* [EXTRACTED INFORMATION]:
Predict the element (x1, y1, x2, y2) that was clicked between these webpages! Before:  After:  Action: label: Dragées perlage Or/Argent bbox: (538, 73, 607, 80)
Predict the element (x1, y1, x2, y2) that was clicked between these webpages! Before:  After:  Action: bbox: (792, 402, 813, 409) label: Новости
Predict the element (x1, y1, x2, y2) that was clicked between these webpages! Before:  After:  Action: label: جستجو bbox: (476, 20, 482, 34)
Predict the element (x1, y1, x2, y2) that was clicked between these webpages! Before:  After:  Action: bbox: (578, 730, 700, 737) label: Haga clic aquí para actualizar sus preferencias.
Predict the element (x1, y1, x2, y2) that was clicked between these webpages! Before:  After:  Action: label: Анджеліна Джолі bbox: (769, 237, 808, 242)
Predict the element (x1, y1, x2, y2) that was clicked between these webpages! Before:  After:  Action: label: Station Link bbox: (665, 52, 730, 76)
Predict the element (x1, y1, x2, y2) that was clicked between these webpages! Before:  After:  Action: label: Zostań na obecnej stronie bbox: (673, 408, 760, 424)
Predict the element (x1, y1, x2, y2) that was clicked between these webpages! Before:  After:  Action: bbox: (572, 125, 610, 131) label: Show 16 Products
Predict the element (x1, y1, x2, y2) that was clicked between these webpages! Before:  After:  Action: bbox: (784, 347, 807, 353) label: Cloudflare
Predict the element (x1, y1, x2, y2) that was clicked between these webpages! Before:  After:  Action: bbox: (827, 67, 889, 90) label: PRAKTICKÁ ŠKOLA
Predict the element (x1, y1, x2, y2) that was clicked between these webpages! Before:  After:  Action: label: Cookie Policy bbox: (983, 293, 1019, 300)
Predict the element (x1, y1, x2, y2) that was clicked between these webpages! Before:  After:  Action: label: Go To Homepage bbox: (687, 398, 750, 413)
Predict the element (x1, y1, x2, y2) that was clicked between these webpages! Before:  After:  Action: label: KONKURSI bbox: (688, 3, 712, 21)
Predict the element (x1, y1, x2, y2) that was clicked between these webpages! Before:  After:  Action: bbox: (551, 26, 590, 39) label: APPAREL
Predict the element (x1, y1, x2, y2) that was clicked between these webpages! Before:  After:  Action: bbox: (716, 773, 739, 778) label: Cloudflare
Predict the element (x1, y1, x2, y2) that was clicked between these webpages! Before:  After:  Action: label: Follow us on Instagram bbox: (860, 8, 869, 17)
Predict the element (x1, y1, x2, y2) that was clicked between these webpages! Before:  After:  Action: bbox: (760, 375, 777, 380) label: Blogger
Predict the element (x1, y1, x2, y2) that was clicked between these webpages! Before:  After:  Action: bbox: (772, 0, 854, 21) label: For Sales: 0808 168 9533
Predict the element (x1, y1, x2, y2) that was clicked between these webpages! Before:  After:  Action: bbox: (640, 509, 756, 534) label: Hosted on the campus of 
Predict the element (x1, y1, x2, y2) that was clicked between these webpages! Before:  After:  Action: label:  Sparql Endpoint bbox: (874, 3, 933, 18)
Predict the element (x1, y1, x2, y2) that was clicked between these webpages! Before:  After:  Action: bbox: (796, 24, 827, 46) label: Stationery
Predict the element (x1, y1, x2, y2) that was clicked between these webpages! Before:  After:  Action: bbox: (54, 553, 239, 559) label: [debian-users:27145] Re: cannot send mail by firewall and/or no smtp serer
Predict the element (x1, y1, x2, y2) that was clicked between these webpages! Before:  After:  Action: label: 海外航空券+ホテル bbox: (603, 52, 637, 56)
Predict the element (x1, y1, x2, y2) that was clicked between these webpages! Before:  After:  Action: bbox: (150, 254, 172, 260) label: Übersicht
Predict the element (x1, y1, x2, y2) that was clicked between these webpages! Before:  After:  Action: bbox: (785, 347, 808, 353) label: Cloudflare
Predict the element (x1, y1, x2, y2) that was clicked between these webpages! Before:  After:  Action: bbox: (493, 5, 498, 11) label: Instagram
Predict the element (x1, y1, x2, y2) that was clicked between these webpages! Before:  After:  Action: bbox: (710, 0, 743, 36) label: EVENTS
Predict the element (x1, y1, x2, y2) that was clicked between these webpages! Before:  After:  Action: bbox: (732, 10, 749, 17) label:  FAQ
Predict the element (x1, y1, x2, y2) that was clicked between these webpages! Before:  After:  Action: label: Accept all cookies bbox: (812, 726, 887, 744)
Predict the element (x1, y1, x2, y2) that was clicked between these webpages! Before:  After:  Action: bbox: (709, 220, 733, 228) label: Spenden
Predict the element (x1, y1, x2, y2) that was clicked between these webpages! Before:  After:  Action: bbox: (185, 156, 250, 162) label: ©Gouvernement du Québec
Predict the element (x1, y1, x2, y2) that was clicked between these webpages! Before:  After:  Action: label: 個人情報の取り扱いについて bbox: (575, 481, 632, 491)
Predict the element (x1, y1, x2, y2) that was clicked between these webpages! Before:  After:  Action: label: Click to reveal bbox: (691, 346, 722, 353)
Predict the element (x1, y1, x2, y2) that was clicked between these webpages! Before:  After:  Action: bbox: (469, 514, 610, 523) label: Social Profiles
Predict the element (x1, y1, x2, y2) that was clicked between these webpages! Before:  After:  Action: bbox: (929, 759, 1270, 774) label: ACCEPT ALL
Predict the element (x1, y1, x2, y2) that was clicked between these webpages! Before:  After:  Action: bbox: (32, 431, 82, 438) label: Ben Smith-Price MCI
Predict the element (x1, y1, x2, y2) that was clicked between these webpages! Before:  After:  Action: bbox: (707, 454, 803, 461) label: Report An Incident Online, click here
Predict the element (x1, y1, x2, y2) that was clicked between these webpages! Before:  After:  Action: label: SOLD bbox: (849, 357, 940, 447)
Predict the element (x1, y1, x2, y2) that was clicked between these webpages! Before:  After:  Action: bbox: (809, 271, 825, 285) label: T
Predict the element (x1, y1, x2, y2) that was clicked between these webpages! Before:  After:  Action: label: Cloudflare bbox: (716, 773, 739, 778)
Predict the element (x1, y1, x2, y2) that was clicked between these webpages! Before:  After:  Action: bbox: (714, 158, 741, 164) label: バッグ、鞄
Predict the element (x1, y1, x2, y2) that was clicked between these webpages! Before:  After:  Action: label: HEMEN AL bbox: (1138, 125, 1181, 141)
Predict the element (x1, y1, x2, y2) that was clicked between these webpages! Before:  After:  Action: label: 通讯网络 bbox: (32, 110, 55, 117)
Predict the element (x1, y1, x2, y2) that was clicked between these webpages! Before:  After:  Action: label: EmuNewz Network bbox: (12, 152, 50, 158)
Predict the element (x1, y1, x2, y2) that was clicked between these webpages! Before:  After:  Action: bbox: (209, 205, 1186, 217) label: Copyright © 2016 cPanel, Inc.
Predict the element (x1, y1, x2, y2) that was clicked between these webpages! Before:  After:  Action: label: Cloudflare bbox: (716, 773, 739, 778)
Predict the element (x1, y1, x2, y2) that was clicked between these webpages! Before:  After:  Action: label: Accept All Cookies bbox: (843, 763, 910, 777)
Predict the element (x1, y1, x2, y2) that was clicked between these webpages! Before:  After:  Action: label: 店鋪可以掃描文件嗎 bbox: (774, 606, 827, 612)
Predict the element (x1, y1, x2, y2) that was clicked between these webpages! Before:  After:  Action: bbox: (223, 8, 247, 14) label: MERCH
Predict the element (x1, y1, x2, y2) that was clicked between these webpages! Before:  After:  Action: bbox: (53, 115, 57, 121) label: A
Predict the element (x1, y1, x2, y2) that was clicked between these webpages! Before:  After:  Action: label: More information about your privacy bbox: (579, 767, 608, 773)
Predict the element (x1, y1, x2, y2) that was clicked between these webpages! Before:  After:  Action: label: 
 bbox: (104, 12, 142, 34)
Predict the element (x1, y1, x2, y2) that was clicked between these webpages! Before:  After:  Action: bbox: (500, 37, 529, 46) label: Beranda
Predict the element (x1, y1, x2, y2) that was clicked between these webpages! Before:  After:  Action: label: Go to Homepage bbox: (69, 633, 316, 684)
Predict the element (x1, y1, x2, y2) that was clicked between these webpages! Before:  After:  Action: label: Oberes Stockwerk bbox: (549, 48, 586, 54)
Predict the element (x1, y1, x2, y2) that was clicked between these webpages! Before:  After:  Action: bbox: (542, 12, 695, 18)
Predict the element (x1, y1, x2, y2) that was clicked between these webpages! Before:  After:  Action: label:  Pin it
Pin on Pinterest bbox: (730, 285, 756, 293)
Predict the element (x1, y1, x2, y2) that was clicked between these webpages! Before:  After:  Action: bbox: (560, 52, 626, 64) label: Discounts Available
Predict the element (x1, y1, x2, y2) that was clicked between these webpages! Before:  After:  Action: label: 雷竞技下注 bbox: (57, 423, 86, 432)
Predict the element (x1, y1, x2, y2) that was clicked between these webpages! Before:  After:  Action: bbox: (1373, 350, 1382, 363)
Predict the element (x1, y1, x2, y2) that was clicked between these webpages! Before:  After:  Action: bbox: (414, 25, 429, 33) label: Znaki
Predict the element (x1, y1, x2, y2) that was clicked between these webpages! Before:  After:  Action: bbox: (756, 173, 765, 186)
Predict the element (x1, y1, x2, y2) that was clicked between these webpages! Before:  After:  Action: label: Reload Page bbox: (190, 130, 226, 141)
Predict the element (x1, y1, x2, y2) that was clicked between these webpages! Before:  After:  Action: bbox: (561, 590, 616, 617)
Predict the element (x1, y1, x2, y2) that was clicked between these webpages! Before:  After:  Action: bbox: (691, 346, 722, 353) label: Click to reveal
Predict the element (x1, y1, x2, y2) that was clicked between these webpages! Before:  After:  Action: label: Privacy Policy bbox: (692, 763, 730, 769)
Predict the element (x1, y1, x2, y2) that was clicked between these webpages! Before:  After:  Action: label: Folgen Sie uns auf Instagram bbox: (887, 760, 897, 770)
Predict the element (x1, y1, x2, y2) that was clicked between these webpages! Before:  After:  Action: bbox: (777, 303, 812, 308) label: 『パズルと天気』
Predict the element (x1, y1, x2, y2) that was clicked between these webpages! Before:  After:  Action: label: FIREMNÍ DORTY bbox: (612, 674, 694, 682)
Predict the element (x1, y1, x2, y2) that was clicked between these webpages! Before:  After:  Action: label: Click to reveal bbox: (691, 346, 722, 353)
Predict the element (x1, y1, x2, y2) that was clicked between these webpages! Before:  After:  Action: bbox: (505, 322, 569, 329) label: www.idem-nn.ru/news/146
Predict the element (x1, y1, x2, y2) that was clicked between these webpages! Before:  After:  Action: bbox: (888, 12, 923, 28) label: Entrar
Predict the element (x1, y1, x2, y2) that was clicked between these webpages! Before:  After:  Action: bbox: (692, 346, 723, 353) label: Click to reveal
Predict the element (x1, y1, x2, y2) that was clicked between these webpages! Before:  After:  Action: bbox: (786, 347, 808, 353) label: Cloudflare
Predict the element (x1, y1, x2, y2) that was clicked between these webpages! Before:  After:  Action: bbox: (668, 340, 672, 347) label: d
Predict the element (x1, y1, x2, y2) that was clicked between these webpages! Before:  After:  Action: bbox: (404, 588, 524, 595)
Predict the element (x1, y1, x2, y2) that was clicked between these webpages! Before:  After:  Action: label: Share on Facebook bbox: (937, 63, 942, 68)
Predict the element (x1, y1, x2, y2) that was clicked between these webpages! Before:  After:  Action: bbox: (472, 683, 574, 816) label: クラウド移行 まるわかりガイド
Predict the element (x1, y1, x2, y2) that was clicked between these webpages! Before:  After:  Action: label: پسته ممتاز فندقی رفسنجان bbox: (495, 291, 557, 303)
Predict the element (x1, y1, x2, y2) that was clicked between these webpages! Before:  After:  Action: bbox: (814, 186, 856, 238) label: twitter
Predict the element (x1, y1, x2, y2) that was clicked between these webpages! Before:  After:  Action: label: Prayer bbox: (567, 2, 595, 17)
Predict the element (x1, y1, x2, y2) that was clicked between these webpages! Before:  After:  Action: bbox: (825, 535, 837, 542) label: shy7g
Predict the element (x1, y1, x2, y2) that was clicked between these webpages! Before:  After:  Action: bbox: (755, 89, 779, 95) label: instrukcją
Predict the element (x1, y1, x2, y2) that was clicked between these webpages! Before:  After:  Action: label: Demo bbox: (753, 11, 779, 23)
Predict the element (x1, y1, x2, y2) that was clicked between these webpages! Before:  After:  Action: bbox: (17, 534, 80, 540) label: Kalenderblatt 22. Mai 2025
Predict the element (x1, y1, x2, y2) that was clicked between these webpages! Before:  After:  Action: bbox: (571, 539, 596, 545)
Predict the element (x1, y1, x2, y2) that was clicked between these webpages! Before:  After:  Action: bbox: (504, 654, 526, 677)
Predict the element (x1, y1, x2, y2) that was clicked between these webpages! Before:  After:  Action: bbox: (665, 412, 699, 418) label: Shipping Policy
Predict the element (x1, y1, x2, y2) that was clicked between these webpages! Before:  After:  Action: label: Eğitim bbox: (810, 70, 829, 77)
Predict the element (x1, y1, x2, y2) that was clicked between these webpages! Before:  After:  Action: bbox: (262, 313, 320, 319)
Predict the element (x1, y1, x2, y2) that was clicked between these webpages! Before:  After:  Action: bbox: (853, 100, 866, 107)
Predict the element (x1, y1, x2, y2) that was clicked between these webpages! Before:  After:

* [SET EXERCISE]:
Copy, word for word, every row from the first one through the row that contains "409) label: Новости", including both of those rows.

* [SOLVED EXERCISE]:
Predict the element (x1, y1, x2, y2) that was clicked between these webpages! Before:  After:  Action: label: Dragées perlage Or/Argent bbox: (538, 73, 607, 80)
Predict the element (x1, y1, x2, y2) that was clicked between these webpages! Before:  After:  Action: bbox: (792, 402, 813, 409) label: Новости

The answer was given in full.